Is it possible to catch spring fever in January?

January 12, 2010

By Jane Garrison

If you are a gardener, you probably get a massive case of spring fever every year. The funny thing about it is how early in the year it hits us.Last fall, I remember how pleased I was to do a final yard cleanup — clean out old plants and leaves, and put the garden to bed. I gave a big sigh of relief and came in the house hoping to forget about the pressure from the endless issues outside.

Then, I got curious. When does spring fever start, and is it so illusive that you can make it happen when and if you want to? So, I went out and walked around the yard in early December, and no, spring fever wasn’t there.

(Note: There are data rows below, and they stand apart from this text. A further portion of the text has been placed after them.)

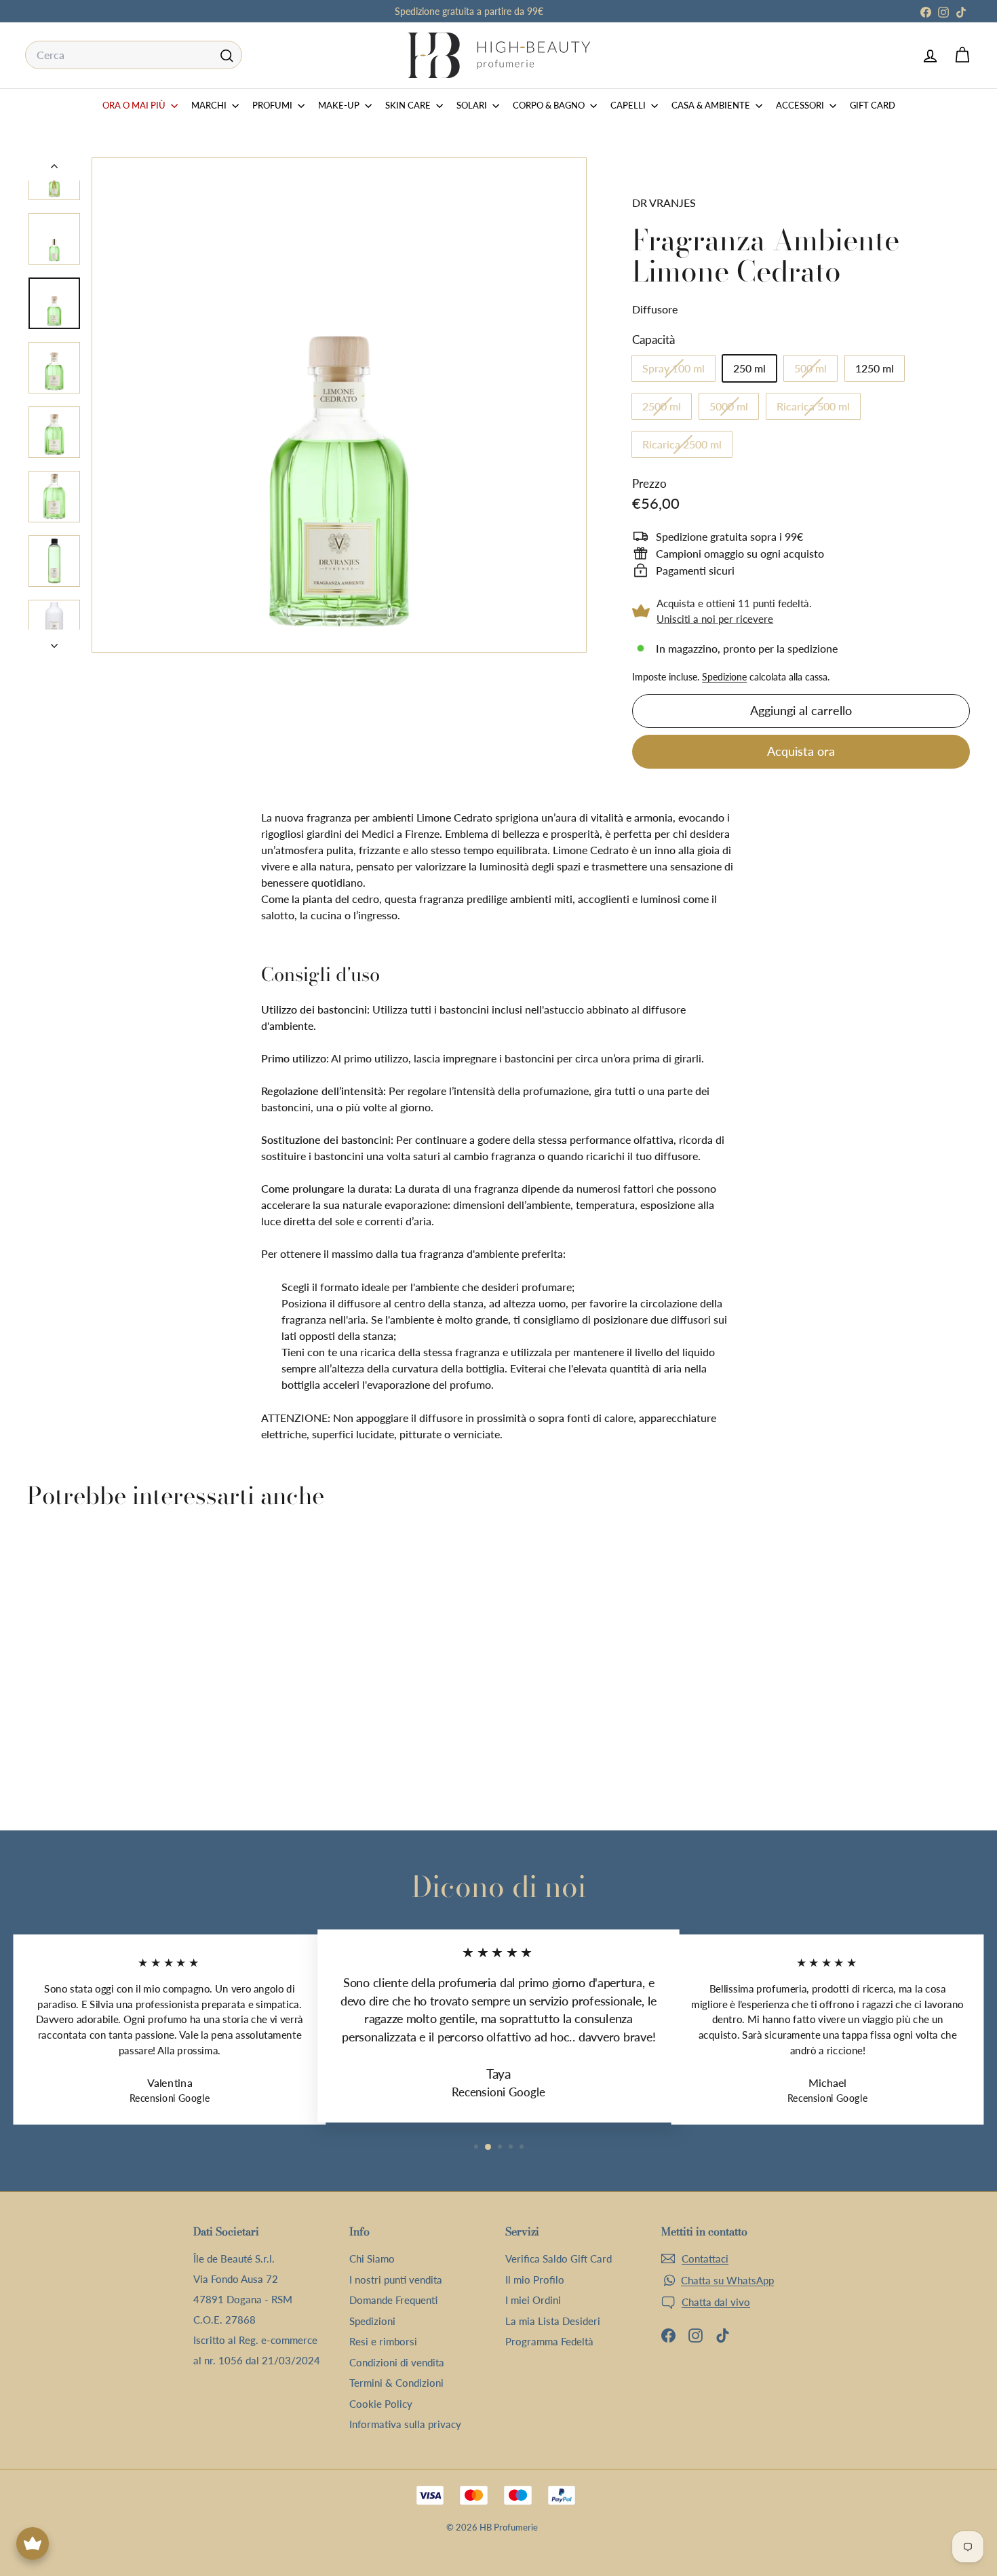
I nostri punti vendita (395, 2279)
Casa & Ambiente (711, 105)
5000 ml (733, 409)
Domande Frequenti (393, 2300)
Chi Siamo (372, 2258)
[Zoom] (339, 405)
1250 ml (874, 368)
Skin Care (409, 105)
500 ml (815, 371)
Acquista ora (801, 751)
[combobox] (133, 55)
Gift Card (872, 105)
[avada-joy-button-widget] (32, 2543)
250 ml (749, 368)
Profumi (273, 105)
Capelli (629, 105)
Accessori (801, 105)
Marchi (210, 105)
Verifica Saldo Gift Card (558, 2258)
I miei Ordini (533, 2300)
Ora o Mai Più (135, 105)
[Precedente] (54, 168)
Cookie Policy (380, 2404)
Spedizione (724, 677)
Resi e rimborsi (383, 2341)
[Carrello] (962, 55)
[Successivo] (54, 641)
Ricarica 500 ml (818, 409)
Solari (472, 105)
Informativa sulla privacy (405, 2424)
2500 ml (666, 409)
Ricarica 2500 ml (687, 447)
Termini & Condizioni (396, 2383)
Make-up (339, 105)
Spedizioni (372, 2321)
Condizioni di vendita (396, 2362)
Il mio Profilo (534, 2279)
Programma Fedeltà (549, 2341)
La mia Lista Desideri (552, 2321)
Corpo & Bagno (550, 105)
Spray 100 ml (678, 371)
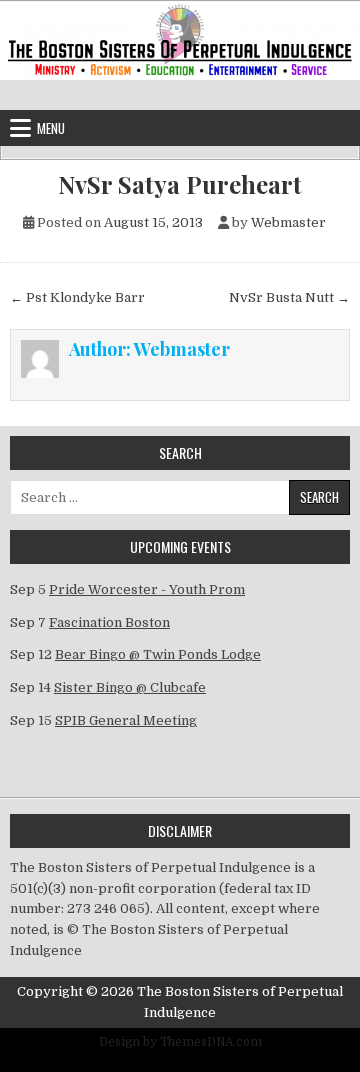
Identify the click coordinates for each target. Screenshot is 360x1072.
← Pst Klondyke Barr (77, 297)
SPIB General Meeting (126, 720)
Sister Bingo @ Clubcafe (130, 687)
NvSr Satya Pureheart (180, 184)
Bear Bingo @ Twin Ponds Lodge (158, 654)
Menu (51, 128)
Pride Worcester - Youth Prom (147, 589)
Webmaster (288, 222)
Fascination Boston (109, 622)
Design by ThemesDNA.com (180, 1042)
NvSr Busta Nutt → (289, 297)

Then, I checked it out just before Christmas, and I could sort of feel it. I saw big buds on the hydrangea vine and on the star magnolia — not enough to push me over the edge, though. I checked out the yard just before the new year, and I could see the sedum autumn joy breaking the surface of the ground. A spring fever ripple, but I was not there yet. A couple of moles in my yard are feeling it, and they might beg to differ with me.

The Territorial Seed Co.’s catalog just came, and that produced a shudder and gleam in the eye. Catalogs are good resources for gardeners. They come at this time of year when you have time to study the good pictures and Latin names, both inspirational and educational.

Good national catalogues include:

4White Flower Farm: beautiful pictures and reliable names of growing plants in the ground.

4Wayside Gardens: nice pictures, but with a focus on flower rather than form.

4John Scheepers Inc: with pictures of all sorts of bulbs.

4Roots & Rhizomes: a lot of pictures of interesting and unusual perennials.

4Steffen’s Clematis: pictures and good growing information, including bloom times.

Good regional catalogues include:

4Edmund’s Roses: beautiful pictures of roses that are grown here for us.

4Territorial Seed Co.: vegetable and flower seed and plants that grow here, with a lot of information.

4Raintree Nursery: wonderful resource for edible plants that will grow here and more information on how to grow them.

If that doesn’t get you going, then check out your yard or the parks. The daffodils will be coming up in my yard by the first of February, and that will really cinch it for me. The peonies will push big, healthy, red buds up through the soil soon. When I see that, I’ll be the victim of spring fever from then on.

I just couldn’t make spring fever happen earlier than scheduled, but I know I’ll be checking out nurseries in January, when I should wait until April or May. I know better, but I just can’t help it.